* Records from a data collection:
<<<<

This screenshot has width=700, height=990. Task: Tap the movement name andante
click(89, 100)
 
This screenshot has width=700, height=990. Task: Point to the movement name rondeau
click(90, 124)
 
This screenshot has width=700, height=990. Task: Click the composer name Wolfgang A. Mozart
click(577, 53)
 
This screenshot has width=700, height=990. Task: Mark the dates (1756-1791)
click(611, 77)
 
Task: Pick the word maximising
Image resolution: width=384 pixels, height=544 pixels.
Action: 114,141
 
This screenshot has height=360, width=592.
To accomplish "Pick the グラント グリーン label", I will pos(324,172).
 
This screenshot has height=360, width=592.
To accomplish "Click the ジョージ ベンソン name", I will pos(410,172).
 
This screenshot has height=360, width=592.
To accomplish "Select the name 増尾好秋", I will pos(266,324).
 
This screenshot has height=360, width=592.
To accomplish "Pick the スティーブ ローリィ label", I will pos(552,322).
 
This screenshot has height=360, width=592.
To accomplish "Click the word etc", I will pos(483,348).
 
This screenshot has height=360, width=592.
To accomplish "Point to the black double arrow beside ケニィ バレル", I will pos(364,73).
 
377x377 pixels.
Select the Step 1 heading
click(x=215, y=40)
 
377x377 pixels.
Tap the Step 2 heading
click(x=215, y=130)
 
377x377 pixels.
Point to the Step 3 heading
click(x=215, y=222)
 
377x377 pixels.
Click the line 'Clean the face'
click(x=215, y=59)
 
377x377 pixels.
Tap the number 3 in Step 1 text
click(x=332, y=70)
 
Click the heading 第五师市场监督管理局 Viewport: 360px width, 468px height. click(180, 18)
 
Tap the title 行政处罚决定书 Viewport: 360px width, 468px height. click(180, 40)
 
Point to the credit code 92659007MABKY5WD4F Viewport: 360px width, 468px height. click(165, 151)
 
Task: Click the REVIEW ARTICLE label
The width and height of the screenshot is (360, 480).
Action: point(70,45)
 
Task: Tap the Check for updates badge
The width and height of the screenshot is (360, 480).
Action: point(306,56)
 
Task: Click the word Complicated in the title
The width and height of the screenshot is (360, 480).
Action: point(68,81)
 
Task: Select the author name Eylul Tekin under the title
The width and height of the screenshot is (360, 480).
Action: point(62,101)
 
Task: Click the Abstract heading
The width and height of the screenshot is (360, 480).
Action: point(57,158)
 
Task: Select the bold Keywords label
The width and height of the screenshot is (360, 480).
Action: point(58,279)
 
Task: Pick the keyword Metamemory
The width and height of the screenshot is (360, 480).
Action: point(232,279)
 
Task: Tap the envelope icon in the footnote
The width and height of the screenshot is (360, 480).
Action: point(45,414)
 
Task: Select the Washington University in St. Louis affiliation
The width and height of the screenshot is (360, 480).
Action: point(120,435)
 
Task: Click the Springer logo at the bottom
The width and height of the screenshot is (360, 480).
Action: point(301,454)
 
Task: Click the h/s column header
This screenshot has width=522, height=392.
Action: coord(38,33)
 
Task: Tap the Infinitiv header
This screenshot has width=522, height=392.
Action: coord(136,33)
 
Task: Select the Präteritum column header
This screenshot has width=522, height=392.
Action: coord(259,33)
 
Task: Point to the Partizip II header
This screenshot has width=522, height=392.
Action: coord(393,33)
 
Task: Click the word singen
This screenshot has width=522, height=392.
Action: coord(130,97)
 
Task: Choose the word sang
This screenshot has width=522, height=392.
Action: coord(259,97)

>>>>

* SET TASK: Reproduce all of the data above line for line, with no changes.

* RESPONSE TO THIS TASK:
This screenshot has width=700, height=990. Task: Tap the movement name andante
click(89, 100)
 
This screenshot has width=700, height=990. Task: Point to the movement name rondeau
click(90, 124)
 
This screenshot has width=700, height=990. Task: Click the composer name Wolfgang A. Mozart
click(577, 53)
 
This screenshot has width=700, height=990. Task: Mark the dates (1756-1791)
click(611, 77)
 
Task: Pick the word maximising
Image resolution: width=384 pixels, height=544 pixels.
Action: 114,141
 
This screenshot has height=360, width=592.
To accomplish "Pick the グラント グリーン label", I will pos(324,172).
 
This screenshot has height=360, width=592.
To accomplish "Click the ジョージ ベンソン name", I will pos(410,172).
 
This screenshot has height=360, width=592.
To accomplish "Select the name 増尾好秋", I will pos(266,324).
 
This screenshot has height=360, width=592.
To accomplish "Pick the スティーブ ローリィ label", I will pos(552,322).
 
This screenshot has height=360, width=592.
To accomplish "Click the word etc", I will pos(483,348).
 
This screenshot has height=360, width=592.
To accomplish "Point to the black double arrow beside ケニィ バレル", I will pos(364,73).
 
377x377 pixels.
Select the Step 1 heading
click(x=215, y=40)
 
377x377 pixels.
Tap the Step 2 heading
click(x=215, y=130)
 
377x377 pixels.
Point to the Step 3 heading
click(x=215, y=222)
 
377x377 pixels.
Click the line 'Clean the face'
click(x=215, y=59)
 
377x377 pixels.
Tap the number 3 in Step 1 text
click(x=332, y=70)
 
Click the heading 第五师市场监督管理局 Viewport: 360px width, 468px height. click(180, 18)
 
Tap the title 行政处罚决定书 Viewport: 360px width, 468px height. click(180, 40)
 
Point to the credit code 92659007MABKY5WD4F Viewport: 360px width, 468px height. click(165, 151)
 
Task: Click the REVIEW ARTICLE label
The width and height of the screenshot is (360, 480).
Action: point(70,45)
 
Task: Tap the Check for updates badge
The width and height of the screenshot is (360, 480).
Action: point(306,56)
 
Task: Click the word Complicated in the title
The width and height of the screenshot is (360, 480).
Action: point(68,81)
 
Task: Select the author name Eylul Tekin under the title
The width and height of the screenshot is (360, 480).
Action: point(62,101)
 
Task: Click the Abstract heading
The width and height of the screenshot is (360, 480).
Action: point(57,158)
 
Task: Select the bold Keywords label
The width and height of the screenshot is (360, 480).
Action: point(58,279)
 
Task: Pick the keyword Metamemory
The width and height of the screenshot is (360, 480).
Action: point(232,279)
 
Task: Tap the envelope icon in the footnote
The width and height of the screenshot is (360, 480).
Action: point(45,414)
 
Task: Select the Washington University in St. Louis affiliation
The width and height of the screenshot is (360, 480).
Action: point(120,435)
 
Task: Click the Springer logo at the bottom
The width and height of the screenshot is (360, 480).
Action: point(301,454)
 
Task: Click the h/s column header
This screenshot has width=522, height=392.
Action: coord(38,33)
 
Task: Tap the Infinitiv header
This screenshot has width=522, height=392.
Action: coord(136,33)
 
Task: Select the Präteritum column header
This screenshot has width=522, height=392.
Action: coord(259,33)
 
Task: Point to the Partizip II header
This screenshot has width=522, height=392.
Action: coord(393,33)
 
Task: Click the word singen
This screenshot has width=522, height=392.
Action: coord(130,97)
 
Task: Choose the word sang
This screenshot has width=522, height=392.
Action: coord(259,97)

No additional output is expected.